Бальтазар (Александрийский квартет - 2) (Даррелл) - страница 94

"Жюстин бросилась впереди меня вверх по лестнице мрачного отеля, столь любезного сердцу покойного ("Старый стервятник" - так он его окрестил, должно быть, из-за полчищ шлюх, которые вечно вьются там снаружи, и впрямь похожие на стервятников)".

"Нессим заперся в номере - нам пришлось стучать, и он впустил нас с некоторой даже неохотой, по крайней мере мне так показалось. Бардак там был жуткий. Все ящики вывернуты наружу, повсюду одежда, рукописи, картины; Персуорден лежал на кровати, в уголке, и нос его отрешенно смотрел в потолок.

Я остановился чуть не в дверях и принялся распаковывать свою амуницию: методичность - лучшее средство от стресса; Жюстин же безошибочно направилась через всю комнату к кровати, вытащила из-за нее бутылку джина и основательно к ней приложилась, Я знал, что в бутылке как раз и может быть яд, но ничего не сказал - в такие минуты лучше помалкивать. Стоит только впасть в истерику, и яд там окажется непременно. Я просто стоял, и распаковывал, и разматывал свой старенький желудочный зонд, спасший больше бессмысленных жизней (жизней совершенно нежизнеспособных, чье стремленье упасть неизменно, как у не по фигуре сшитых брюк), чем какой-либо другой подобный инструмент в Александрии. Медленно и методично, как то и подобает третьеразрядному доктору, я размотал его - что, кроме методичности, может третьеразрядный доктор противопоставить миру?"
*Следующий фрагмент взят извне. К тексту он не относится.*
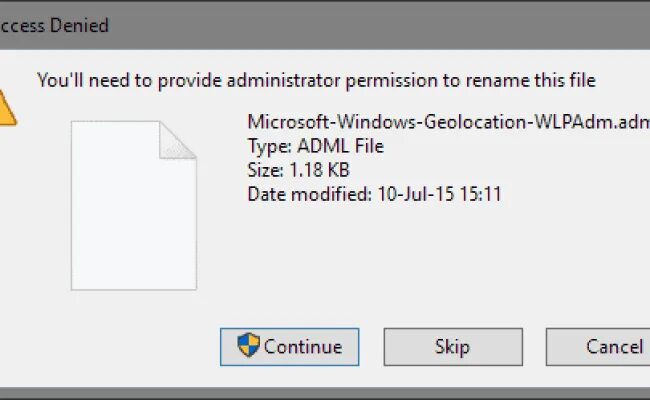Click the "Size:" label text

tap(267, 170)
"Тем временем Жюстин обернулась к кровати и, наклонившись, громко сказала: "Персуорден, открой глаза". Затем она положила ладони себе на макушку и испустила долгий, на одной ноте, вопль - как арабка, - и звук оборвался резко, конфискованный александрийской ночью в жаркой, душной, тесной комнате. Затем она медленно двинулась наискосок, и на ковре за ней оставались маленькие лужицы мочи. Я изловил ее и загнал в ванную. Получив таким образом некоторую передышку, я занялся наконец его сердцем. Оно молчало, как Великая Пирамида. Я здорово тогда обозлился, поняв, что он прибегнул к помощи одного из этих чертовых цианидов - излюбленному, кстати, средству всех ваших шпионских контор. Я так разозлился, что даже дал ему хорошую затрещину, - он, надо сказать, давно нарывался!"

"Все это время я отдавал себе отчет в какой-то необычайной активности Нессима, теперь же, придя, так сказать, в себя, я смог окончательно на него переключиться. Он рылся в ящиках, в столе, в шкафах, как безумный, просматривал рукописи и документы, подхватывал и отшвыривал в сторону все, что попадалось под руку, - и ни следа обычной флегмы. "Какого черта ты делаешь?" - спросил я сердито, и он ответил: "Не хочу, чтобы египетской полиции хоть что-то досталось". И осекся, словно сказал лишнее. На каждом зеркале было по надписи мылом. Одну Нессим затер почти полностью. Я разобрал только буквы... ОЭН... ...СТИН..."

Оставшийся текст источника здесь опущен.